Королевская щедрость

Одна из публикаций рассказа — «Приокские зори» № 4, 2021 г.

Любаня Павлова смутно помнила брата и  стыдилась, что облик Петруши стёрся в её воспоминаниях, но помалкивала. Как признаться в том, что не помнишь проводы брата на фронт? Он ушел после выпускного вечера, а возвращался орденоносцем, участником Парада Победы.
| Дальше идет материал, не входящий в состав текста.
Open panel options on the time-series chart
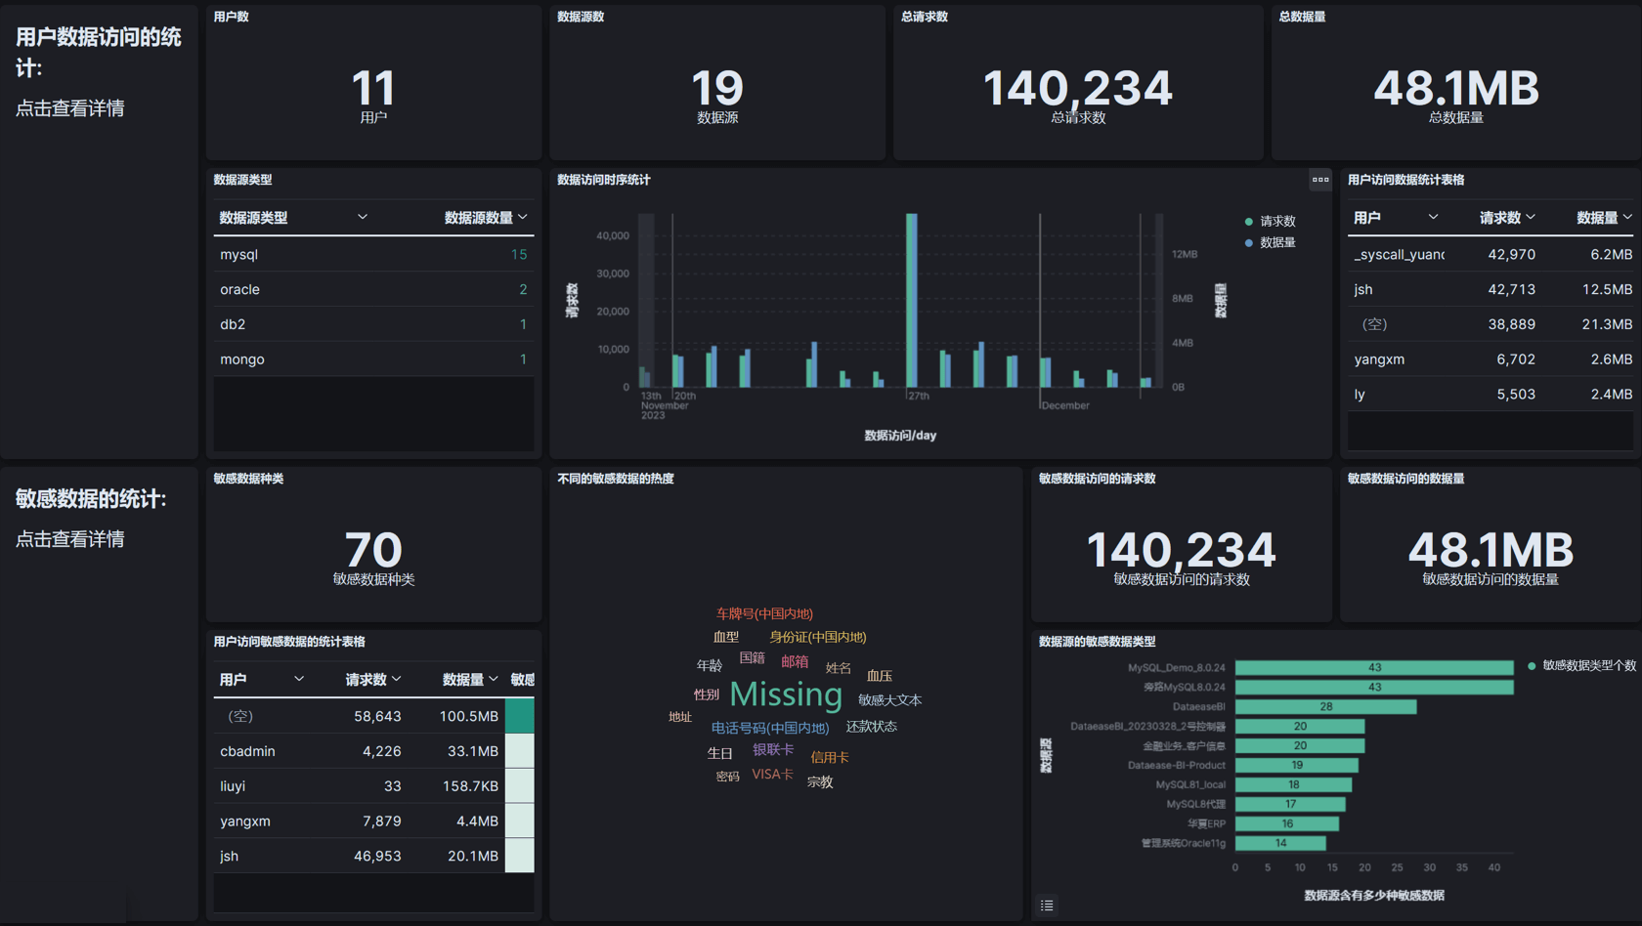Screen dimensions: 1642x926 pyautogui.click(x=1319, y=180)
Восьмилетняя Любаня верила, что одного страшного письма об отце, пропавшем без вести, для Павловых предостаточно,  и потому гордо  показывала всем знакомым весточку от Петруши: «Он написал, что придет в июле! Уже июль!» Старшая Анютка показывала единственное фото брата, но почти стёртое, плохо различимое.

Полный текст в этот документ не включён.